I explained about cauterising, we’ve all seen the surgeons do it on the field, but he says it’s not possible. Sir.’

‘Thank you, Somers.’ Greville turned to the doctor, who to his credit had come out in the middle of dinner, with a napkin still tucked into the front of his waistcoat. ‘You may leave us now, if you can do nothing.’

‘No, don’t let him leave, not yet,’ Cressida said, and they all turned to look at her: the serving-girl, the doctor, even Chas on the bed, turning his head from side to side as the fever mounted.

If the wound didn’t kill him, the fever would.

‘We’ll need all the hands we can get, as long as he can keep his mouth shut and not interfere.

’ She crossed the room to the bed, Greville at her side.

They had cut off Chas’s breeches, and only a darned linen sheet covered him. ‘May I?’ she said.

Chas managed to smile through the agony. ‘Who am I to say no, ma’am?’

Did he recognise her or not? There was little time to wonder.

She lifted the sheet and, with iron self-control, refused to let the dismay show in her face as she removed the thick wadding of bloodied cloth.

The ball had gone in close to Chas’s hip joint.

She’d seen this before, tearing bandages for the surgeons, lending a hand when they called for it.

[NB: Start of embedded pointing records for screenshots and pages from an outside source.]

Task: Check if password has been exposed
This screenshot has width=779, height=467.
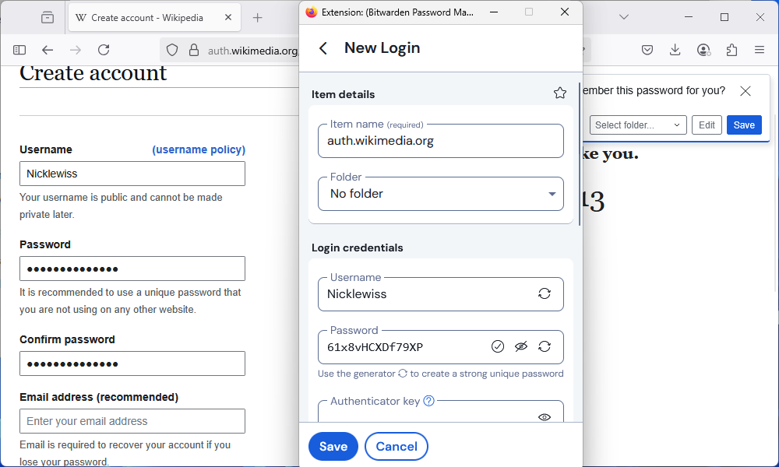Action: coord(498,346)
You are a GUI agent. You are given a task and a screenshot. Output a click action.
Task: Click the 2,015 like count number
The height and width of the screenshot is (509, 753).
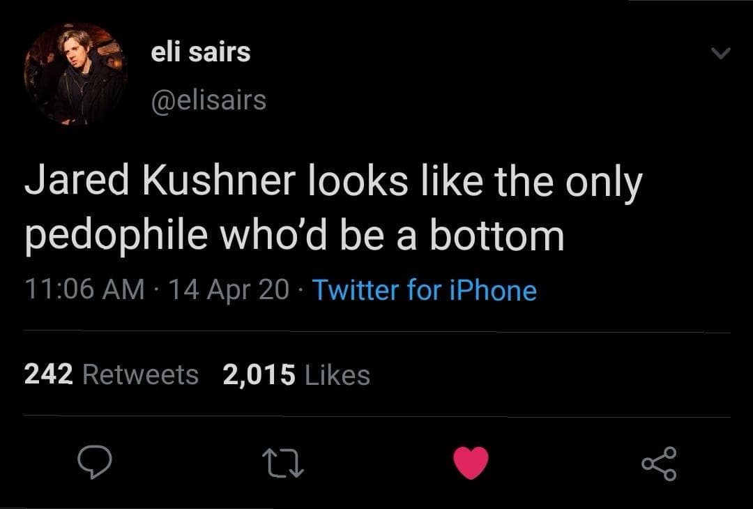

If they didn’t get the ball out, Chas really would be lucky to only lose his leg.

If they tried to get the ball out and failed, he’d bleed to death in minutes. Which at the very least would be quick.

The doctor loomed behind her, stinking of smoked trout and champagne, breathing down her neck as he spoke to Greville. ‘This is no place for hedge-witch potions and hysteria, my lord.’

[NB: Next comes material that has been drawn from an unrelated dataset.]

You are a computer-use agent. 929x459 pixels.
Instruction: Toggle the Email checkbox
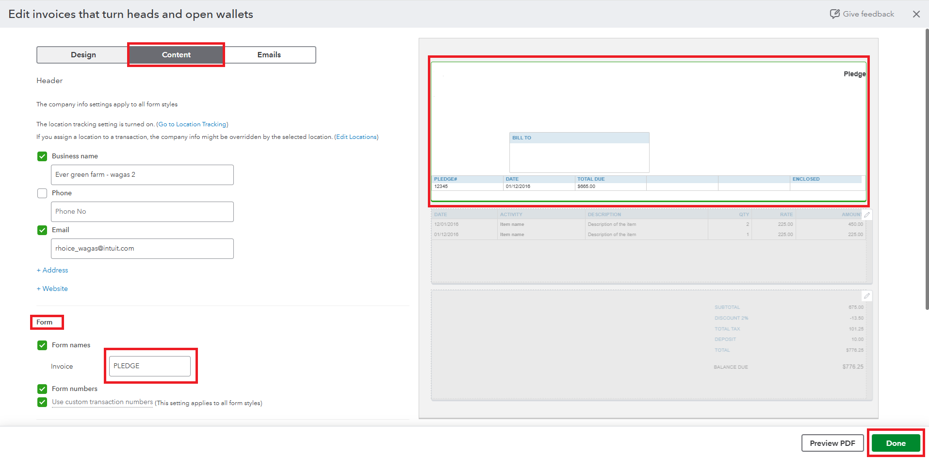tap(42, 230)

‘Does she look hysterical?’ Greville said, and she heard the grim smile in his voice.

Cressida smoothed down the silk skirts of her evening gown. ‘Someone get this thing off me and I’ll tell you what to do. Quickly. I’m damned if I’ll sacrifice my second-best gown for a Nightingale.’

The servant girl was the first to understand, her deft fingers dealing with the fastening at the back of Cressida’s bodice.

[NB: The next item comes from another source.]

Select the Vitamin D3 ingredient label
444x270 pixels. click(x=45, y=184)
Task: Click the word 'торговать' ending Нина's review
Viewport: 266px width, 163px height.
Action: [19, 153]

The doctor looked away, but for a moment Greville caught her gaze, an unfathomable expression in his dark eyes as she stepped out of a puddle of peacock-blue silk and stripped off her long gloves.

‘I beg that you will forgive me if I take my leave.’ The doctor sounded as if he were about to choke.

‘The devil you will go anywhere,’ Greville said, emotionless. ‘We might need you yet. Susan, assist my lady.’

The girl stepped forward, grey with shock but still functioning.

Cressida waved away the girl’s own proffered apron, which would barely have covered her petticoat-skirts, and between them they pinned a hastily folded sheet to the front of her stays, securing it around her waist with a strip torn from one edge.

There was already warm water set by the fire, so Cressida scrubbed her hands, working up a lather with the yellowed rock of lavender soap by the wash basin.

Behind her back, she overheard the doctor’s querulous demand to know what in heaven’s name she was doing.

‘Have you ever wondered why babies delivered by laundrywomen die less often than babies delivered by your unwashed self?’ Cressida said, not looking at him but at the damage as Chas sucked in a long, shuddering breath, pearls of sweat all over his forehead.

The skin around the bleeding entry wound was black with gunpowder, already beginning to bruise.

He was a brave lad as well as a pretty one, and it would be a shame if he died. It generally was, when they did.

Greville turned to Smythe with a pleasant smile that made the man stop gaping and take two swift steps backwards. ‘I don’t give a flying damn about propriety. Follow every last instruction that she gives.’

Smythe opened his mouth and then closed it again, wisely.